> _Task objective_: Repeat exactly the lines from the first line of the records through the line containing "is (277, 156).", and nothing more.
- - - - - - -
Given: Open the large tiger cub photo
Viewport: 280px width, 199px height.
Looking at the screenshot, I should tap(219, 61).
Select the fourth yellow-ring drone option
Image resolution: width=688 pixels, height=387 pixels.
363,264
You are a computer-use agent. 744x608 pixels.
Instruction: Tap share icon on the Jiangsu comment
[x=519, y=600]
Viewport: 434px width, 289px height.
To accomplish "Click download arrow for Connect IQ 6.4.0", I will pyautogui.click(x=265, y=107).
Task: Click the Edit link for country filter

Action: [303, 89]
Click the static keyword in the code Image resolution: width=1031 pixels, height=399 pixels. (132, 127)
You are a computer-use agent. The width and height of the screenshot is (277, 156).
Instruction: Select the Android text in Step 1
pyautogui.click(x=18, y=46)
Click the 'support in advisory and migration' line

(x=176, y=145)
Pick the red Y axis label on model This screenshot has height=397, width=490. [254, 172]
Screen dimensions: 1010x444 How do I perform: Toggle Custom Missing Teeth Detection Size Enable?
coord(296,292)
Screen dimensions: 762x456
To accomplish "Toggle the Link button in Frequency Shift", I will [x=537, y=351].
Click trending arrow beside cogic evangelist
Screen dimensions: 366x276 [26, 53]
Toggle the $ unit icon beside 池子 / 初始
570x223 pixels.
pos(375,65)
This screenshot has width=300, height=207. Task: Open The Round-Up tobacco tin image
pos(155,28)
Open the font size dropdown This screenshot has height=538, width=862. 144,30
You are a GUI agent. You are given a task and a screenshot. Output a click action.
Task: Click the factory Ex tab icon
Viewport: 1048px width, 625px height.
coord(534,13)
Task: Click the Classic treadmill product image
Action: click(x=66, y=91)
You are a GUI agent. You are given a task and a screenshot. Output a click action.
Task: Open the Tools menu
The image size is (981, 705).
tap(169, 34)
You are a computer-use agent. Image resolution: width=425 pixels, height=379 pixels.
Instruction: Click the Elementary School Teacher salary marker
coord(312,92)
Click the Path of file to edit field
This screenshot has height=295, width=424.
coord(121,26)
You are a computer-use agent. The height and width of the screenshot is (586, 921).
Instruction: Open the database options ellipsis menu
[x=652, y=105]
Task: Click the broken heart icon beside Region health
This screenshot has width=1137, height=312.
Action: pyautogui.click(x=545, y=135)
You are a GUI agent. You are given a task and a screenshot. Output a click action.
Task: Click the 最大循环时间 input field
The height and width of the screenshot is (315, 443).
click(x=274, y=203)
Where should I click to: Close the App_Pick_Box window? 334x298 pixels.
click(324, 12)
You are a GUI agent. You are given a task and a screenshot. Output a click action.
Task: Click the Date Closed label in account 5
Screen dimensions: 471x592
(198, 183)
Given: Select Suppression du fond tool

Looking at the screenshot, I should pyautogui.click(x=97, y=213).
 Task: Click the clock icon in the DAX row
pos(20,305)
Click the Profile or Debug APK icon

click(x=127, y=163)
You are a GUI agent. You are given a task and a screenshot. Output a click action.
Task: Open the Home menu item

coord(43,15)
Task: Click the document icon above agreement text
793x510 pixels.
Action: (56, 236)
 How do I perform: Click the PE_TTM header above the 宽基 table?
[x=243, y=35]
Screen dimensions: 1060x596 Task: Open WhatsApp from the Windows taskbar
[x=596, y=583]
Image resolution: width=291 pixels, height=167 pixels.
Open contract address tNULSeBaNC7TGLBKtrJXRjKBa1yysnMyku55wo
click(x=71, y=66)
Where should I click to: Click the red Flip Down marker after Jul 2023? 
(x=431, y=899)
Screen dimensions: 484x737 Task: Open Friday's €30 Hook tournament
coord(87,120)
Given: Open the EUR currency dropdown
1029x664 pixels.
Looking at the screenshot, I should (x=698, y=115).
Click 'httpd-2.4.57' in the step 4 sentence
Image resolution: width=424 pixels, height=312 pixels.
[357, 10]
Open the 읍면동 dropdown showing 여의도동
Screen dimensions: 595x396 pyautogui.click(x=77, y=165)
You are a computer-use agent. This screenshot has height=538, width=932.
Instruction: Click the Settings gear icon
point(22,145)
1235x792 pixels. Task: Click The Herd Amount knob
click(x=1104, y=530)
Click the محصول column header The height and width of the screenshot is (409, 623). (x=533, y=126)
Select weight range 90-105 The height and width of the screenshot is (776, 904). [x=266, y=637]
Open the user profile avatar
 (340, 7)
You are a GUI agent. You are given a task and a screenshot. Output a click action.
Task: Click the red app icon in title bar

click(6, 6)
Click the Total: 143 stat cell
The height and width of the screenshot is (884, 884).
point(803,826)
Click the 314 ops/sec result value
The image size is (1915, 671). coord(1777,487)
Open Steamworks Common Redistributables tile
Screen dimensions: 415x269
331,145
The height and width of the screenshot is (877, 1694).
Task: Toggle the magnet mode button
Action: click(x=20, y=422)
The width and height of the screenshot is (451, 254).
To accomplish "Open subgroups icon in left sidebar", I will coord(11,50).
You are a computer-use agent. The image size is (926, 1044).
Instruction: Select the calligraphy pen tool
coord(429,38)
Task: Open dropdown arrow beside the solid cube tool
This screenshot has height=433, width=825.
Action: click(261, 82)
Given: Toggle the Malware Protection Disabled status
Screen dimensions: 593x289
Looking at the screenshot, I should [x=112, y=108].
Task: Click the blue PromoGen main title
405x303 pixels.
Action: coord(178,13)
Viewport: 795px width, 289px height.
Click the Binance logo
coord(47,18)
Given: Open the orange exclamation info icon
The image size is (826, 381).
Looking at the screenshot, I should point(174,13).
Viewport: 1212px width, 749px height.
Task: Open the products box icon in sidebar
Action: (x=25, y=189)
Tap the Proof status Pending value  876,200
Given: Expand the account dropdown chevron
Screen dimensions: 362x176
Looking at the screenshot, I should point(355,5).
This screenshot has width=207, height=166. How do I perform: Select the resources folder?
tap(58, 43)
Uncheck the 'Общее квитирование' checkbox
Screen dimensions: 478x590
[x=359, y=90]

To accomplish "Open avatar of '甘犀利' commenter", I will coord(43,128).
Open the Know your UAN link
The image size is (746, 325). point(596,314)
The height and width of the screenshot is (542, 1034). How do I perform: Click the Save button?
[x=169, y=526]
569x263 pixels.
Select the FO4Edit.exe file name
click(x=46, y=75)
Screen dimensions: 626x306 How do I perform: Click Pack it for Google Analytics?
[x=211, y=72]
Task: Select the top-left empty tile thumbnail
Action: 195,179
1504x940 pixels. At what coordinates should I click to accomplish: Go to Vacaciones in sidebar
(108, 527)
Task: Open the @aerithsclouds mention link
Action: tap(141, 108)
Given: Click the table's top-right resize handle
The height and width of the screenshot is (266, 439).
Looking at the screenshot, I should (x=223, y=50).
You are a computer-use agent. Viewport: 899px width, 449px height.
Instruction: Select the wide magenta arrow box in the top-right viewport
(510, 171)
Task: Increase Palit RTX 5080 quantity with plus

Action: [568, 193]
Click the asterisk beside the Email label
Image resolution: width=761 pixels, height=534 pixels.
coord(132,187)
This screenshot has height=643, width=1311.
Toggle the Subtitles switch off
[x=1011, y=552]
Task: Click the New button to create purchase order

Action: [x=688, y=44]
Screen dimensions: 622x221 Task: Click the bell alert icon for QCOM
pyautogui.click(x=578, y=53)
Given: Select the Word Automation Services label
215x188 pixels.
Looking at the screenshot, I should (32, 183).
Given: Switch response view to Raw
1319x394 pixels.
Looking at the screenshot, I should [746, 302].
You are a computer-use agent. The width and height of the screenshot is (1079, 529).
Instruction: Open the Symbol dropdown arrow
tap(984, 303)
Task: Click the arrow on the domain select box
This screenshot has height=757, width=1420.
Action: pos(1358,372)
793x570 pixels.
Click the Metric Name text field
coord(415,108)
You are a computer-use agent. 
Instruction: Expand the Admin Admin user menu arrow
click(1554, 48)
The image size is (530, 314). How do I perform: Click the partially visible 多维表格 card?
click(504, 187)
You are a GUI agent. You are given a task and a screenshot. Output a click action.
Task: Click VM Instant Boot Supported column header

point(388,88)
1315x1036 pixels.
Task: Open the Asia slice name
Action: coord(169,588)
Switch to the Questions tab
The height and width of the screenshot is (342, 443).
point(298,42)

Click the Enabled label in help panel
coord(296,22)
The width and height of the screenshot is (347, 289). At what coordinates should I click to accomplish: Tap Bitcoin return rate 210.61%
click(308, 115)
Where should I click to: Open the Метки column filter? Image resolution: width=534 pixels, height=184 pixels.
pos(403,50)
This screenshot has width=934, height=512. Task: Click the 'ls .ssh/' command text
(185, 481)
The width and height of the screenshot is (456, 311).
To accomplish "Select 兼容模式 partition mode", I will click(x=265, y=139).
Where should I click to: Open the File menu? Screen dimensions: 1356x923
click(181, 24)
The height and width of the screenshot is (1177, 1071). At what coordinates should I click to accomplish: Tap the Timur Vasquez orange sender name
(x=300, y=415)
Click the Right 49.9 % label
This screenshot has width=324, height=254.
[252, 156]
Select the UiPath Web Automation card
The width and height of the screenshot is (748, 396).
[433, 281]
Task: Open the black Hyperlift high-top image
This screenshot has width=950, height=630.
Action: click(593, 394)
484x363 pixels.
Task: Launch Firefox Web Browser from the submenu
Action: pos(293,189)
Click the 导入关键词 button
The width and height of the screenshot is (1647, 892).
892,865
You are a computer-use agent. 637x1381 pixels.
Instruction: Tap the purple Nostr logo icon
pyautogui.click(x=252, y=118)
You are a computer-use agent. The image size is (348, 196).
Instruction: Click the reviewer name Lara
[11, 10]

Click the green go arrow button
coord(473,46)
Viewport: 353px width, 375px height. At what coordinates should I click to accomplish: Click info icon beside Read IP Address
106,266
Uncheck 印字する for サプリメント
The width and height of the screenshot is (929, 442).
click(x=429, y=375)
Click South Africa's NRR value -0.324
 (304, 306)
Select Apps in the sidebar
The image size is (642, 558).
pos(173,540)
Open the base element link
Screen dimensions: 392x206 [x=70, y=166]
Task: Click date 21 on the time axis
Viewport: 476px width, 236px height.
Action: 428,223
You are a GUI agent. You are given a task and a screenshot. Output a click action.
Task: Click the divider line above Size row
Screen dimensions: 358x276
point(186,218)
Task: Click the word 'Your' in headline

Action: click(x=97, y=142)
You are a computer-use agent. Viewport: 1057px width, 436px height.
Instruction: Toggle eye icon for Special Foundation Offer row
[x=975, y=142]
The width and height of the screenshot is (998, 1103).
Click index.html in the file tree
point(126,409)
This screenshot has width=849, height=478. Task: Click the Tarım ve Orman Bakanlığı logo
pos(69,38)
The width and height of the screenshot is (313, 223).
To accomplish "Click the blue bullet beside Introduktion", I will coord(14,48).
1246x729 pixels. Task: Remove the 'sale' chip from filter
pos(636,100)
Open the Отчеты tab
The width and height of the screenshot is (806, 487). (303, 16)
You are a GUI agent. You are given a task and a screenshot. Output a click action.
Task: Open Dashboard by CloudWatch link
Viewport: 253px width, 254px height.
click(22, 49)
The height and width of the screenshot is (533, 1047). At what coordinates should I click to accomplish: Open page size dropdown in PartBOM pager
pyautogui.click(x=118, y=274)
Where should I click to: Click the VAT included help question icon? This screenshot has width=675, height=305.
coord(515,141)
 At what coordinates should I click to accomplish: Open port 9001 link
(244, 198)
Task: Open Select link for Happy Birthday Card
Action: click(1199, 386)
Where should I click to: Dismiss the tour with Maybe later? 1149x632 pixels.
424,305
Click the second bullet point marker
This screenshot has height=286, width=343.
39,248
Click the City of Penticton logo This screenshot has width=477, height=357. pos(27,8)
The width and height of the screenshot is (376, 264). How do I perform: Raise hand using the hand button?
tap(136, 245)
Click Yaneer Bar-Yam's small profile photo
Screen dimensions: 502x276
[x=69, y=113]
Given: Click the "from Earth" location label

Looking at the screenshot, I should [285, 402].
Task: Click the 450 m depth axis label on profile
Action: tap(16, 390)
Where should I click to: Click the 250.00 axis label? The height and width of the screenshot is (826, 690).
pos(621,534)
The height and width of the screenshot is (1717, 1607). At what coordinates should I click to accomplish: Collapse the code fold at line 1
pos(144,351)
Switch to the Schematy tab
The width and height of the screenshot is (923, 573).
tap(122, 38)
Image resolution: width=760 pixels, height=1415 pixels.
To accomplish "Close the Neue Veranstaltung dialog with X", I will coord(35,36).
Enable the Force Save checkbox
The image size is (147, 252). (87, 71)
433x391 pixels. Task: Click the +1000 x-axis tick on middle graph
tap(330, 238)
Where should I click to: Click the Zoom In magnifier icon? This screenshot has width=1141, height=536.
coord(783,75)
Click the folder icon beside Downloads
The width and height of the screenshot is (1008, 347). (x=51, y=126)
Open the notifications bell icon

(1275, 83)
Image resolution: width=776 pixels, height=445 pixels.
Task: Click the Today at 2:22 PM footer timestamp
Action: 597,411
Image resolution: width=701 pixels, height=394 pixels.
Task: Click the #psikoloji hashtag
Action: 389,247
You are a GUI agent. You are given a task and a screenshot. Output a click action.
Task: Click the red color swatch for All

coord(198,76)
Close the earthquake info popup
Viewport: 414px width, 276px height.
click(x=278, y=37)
- - - - - - -
> _Solution_:
Given: Open the large tiger cub photo
Viewport: 280px width, 199px height.
Looking at the screenshot, I should tap(219, 61).
Select the fourth yellow-ring drone option
Image resolution: width=688 pixels, height=387 pixels.
363,264
You are a computer-use agent. 744x608 pixels.
Instruction: Tap share icon on the Jiangsu comment
[x=519, y=600]
Viewport: 434px width, 289px height.
To accomplish "Click download arrow for Connect IQ 6.4.0", I will pyautogui.click(x=265, y=107).
Task: Click the Edit link for country filter

Action: [303, 89]
Click the static keyword in the code Image resolution: width=1031 pixels, height=399 pixels. (132, 127)
You are a computer-use agent. The width and height of the screenshot is (277, 156).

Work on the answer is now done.